##### Task inputs

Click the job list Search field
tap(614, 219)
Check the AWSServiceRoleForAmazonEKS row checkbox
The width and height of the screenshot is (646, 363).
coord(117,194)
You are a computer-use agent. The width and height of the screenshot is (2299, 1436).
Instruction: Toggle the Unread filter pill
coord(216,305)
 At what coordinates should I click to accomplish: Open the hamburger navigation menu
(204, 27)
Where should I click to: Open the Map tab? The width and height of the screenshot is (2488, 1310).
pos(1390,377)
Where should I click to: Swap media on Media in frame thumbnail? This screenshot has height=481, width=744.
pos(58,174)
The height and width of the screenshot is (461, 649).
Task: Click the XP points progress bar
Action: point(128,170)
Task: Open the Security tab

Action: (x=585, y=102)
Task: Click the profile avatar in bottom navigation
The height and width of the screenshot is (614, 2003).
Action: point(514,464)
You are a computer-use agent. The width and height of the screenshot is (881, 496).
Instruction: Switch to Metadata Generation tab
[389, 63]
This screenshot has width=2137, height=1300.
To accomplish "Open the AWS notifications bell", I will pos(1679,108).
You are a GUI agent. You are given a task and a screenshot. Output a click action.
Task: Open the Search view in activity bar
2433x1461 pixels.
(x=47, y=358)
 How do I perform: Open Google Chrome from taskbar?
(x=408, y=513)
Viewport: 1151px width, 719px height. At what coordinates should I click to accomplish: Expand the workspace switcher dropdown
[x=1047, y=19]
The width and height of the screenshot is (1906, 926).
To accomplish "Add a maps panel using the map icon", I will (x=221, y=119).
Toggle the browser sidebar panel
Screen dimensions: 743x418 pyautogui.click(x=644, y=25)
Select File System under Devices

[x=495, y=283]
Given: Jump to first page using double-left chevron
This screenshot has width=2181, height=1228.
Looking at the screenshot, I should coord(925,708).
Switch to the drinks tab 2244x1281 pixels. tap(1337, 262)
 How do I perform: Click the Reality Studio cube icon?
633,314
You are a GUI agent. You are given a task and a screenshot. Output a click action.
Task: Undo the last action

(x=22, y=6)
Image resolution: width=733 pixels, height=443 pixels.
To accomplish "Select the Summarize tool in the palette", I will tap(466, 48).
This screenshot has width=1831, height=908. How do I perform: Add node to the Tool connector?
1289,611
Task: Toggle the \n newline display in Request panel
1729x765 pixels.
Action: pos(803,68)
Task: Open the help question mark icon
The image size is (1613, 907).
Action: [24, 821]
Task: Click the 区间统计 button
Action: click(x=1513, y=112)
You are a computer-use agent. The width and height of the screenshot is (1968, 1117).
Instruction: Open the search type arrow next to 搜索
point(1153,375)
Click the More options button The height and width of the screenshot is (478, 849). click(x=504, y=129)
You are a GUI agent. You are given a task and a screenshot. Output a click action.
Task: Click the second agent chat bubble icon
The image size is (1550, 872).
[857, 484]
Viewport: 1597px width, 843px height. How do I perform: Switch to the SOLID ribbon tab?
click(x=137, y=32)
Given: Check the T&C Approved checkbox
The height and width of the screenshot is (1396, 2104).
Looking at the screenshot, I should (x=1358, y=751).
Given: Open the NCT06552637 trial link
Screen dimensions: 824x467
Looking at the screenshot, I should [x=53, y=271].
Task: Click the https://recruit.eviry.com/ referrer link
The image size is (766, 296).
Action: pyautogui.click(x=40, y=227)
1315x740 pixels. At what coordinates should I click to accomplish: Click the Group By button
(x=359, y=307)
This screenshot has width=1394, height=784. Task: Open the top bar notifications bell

##########

» What is needed: Please restate every record above word for word.

» Finished task:
Click the job list Search field
tap(614, 219)
Check the AWSServiceRoleForAmazonEKS row checkbox
The width and height of the screenshot is (646, 363).
coord(117,194)
You are a computer-use agent. The width and height of the screenshot is (2299, 1436).
Instruction: Toggle the Unread filter pill
coord(216,305)
 At what coordinates should I click to accomplish: Open the hamburger navigation menu
(204, 27)
Where should I click to: Open the Map tab? The width and height of the screenshot is (2488, 1310).
pos(1390,377)
Where should I click to: Swap media on Media in frame thumbnail? This screenshot has height=481, width=744.
pos(58,174)
The height and width of the screenshot is (461, 649).
Task: Click the XP points progress bar
Action: point(128,170)
Task: Open the Security tab

Action: (x=585, y=102)
Task: Click the profile avatar in bottom navigation
The height and width of the screenshot is (614, 2003).
Action: point(514,464)
You are a computer-use agent. The width and height of the screenshot is (881, 496).
Instruction: Switch to Metadata Generation tab
[389, 63]
This screenshot has width=2137, height=1300.
To accomplish "Open the AWS notifications bell", I will pos(1679,108).
You are a GUI agent. You are given a task and a screenshot. Output a click action.
Task: Open the Search view in activity bar
2433x1461 pixels.
(x=47, y=358)
 How do I perform: Open Google Chrome from taskbar?
(x=408, y=513)
Viewport: 1151px width, 719px height. At what coordinates should I click to accomplish: Expand the workspace switcher dropdown
[x=1047, y=19]
The width and height of the screenshot is (1906, 926).
To accomplish "Add a maps panel using the map icon", I will (x=221, y=119).
Toggle the browser sidebar panel
Screen dimensions: 743x418 pyautogui.click(x=644, y=25)
Select File System under Devices

[x=495, y=283]
Given: Jump to first page using double-left chevron
This screenshot has width=2181, height=1228.
Looking at the screenshot, I should coord(925,708).
Switch to the drinks tab 2244x1281 pixels. tap(1337, 262)
 How do I perform: Click the Reality Studio cube icon?
633,314
You are a GUI agent. You are given a task and a screenshot. Output a click action.
Task: Undo the last action

(x=22, y=6)
Image resolution: width=733 pixels, height=443 pixels.
To accomplish "Select the Summarize tool in the palette", I will tap(466, 48).
This screenshot has width=1831, height=908. How do I perform: Add node to the Tool connector?
1289,611
Task: Toggle the \n newline display in Request panel
1729x765 pixels.
Action: pos(803,68)
Task: Open the help question mark icon
The image size is (1613, 907).
Action: [24, 821]
Task: Click the 区间统计 button
Action: click(x=1513, y=112)
You are a computer-use agent. The width and height of the screenshot is (1968, 1117).
Instruction: Open the search type arrow next to 搜索
point(1153,375)
Click the More options button The height and width of the screenshot is (478, 849). click(x=504, y=129)
You are a GUI agent. You are given a task and a screenshot. Output a click action.
Task: Click the second agent chat bubble icon
The image size is (1550, 872).
[857, 484]
Viewport: 1597px width, 843px height. How do I perform: Switch to the SOLID ribbon tab?
click(x=137, y=32)
Given: Check the T&C Approved checkbox
The height and width of the screenshot is (1396, 2104).
Looking at the screenshot, I should (x=1358, y=751).
Given: Open the NCT06552637 trial link
Screen dimensions: 824x467
Looking at the screenshot, I should [x=53, y=271].
Task: Click the https://recruit.eviry.com/ referrer link
The image size is (766, 296).
Action: pyautogui.click(x=40, y=227)
1315x740 pixels. At what coordinates should I click to accomplish: Click the Group By button
(x=359, y=307)
This screenshot has width=1394, height=784. Task: Open the top bar notifications bell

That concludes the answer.